Short task -> Copy out each of these rows word for word, without the pictures.

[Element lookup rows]
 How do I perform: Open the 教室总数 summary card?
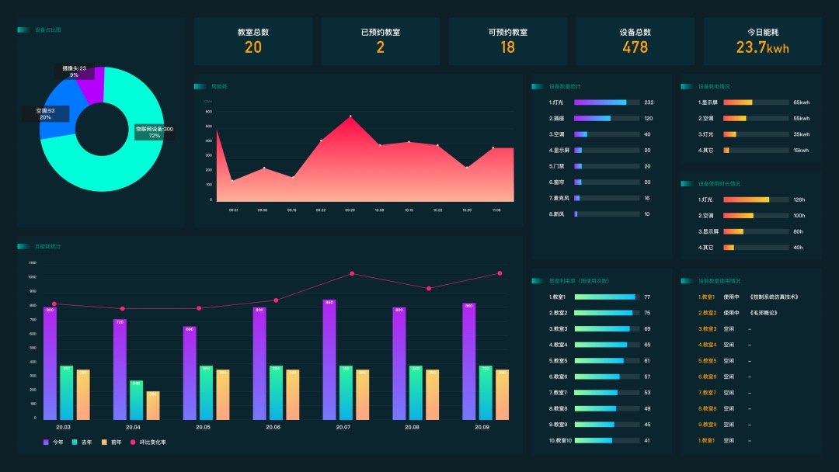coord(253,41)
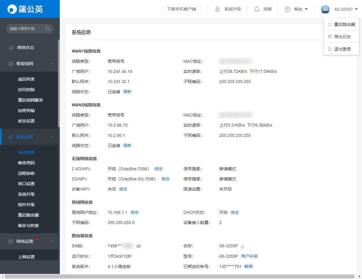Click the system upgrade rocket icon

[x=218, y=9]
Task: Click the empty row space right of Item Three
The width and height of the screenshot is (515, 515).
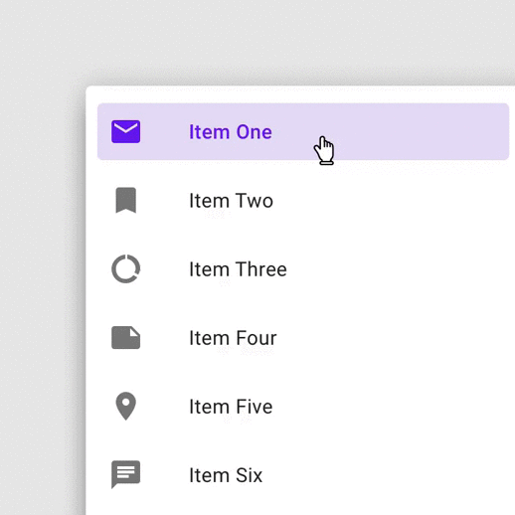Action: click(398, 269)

Reply to the task ->
 How do I perform: Open the 教室总数 summary card?
coord(253,41)
Click the system upgrade rocket icon

[x=218, y=9]
Task: Click the empty row space right of Item Three
The width and height of the screenshot is (515, 515).
Action: click(398, 269)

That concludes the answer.